------ SUPPLIED RECORDS ------

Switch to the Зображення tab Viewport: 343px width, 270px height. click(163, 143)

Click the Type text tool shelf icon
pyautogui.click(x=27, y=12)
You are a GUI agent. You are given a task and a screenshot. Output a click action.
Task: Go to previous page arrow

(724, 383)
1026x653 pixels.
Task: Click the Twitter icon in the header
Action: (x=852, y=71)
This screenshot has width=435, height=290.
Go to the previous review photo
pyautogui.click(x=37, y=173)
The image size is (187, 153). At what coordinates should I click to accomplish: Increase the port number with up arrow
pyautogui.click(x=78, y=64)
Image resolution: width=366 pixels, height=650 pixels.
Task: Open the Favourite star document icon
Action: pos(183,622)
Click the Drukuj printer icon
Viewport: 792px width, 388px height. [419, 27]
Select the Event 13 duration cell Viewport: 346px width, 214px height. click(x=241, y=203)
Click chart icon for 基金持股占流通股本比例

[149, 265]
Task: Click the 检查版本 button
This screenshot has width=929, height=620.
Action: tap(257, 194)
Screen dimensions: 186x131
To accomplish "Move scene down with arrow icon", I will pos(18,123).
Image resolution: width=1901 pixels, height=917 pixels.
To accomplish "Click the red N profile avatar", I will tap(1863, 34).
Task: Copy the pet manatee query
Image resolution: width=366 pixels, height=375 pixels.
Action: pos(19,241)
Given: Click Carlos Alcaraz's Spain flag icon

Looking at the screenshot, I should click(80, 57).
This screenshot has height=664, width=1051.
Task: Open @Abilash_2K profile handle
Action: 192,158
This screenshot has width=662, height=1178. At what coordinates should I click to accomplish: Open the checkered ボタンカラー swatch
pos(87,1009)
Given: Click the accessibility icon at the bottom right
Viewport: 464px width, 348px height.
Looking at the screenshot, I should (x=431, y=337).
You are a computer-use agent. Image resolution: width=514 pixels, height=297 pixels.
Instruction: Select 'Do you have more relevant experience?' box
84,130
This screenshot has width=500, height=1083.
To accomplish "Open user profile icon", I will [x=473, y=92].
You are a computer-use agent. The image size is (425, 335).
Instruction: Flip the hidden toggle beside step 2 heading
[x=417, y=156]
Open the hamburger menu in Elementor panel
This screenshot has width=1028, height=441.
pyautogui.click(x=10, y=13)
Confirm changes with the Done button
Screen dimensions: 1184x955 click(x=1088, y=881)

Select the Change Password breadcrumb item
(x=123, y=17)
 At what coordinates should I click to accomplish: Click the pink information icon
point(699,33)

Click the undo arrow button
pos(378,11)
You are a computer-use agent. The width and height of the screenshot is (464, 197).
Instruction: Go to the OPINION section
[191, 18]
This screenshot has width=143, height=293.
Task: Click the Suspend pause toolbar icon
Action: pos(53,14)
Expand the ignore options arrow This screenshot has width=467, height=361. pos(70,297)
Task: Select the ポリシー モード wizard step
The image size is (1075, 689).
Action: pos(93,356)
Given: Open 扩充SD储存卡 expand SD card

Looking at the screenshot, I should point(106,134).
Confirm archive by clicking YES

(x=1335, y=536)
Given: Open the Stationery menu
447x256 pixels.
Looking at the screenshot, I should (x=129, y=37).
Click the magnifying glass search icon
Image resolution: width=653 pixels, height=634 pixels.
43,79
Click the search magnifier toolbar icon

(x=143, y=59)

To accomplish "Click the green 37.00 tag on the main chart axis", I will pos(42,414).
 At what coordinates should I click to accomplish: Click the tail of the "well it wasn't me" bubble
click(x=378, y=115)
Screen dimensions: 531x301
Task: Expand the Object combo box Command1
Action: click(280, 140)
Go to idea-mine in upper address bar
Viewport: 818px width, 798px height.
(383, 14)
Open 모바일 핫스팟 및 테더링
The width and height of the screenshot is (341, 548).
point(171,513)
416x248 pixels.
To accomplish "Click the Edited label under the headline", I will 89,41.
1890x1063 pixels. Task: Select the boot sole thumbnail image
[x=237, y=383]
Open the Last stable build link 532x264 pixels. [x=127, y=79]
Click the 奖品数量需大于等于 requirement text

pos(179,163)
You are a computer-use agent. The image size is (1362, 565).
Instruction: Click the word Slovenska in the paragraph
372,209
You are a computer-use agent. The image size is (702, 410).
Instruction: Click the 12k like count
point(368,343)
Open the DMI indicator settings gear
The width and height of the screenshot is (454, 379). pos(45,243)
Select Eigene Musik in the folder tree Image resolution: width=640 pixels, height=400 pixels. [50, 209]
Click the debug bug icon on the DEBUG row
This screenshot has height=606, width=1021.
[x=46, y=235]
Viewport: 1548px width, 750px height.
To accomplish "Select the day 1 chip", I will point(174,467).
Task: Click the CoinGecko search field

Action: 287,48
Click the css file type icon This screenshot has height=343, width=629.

------

Report the lines above that have the word "computer" in them.

→ RESPONSE TO THIS EXERCISE:
You are a computer-use agent. Image resolution: width=514 pixels, height=297 pixels.
You are a computer-use agent. The image size is (425, 335).
You are a computer-use agent. The width and height of the screenshot is (464, 197).
You are a computer-use agent. The image size is (1362, 565).
You are a computer-use agent. The image size is (702, 410).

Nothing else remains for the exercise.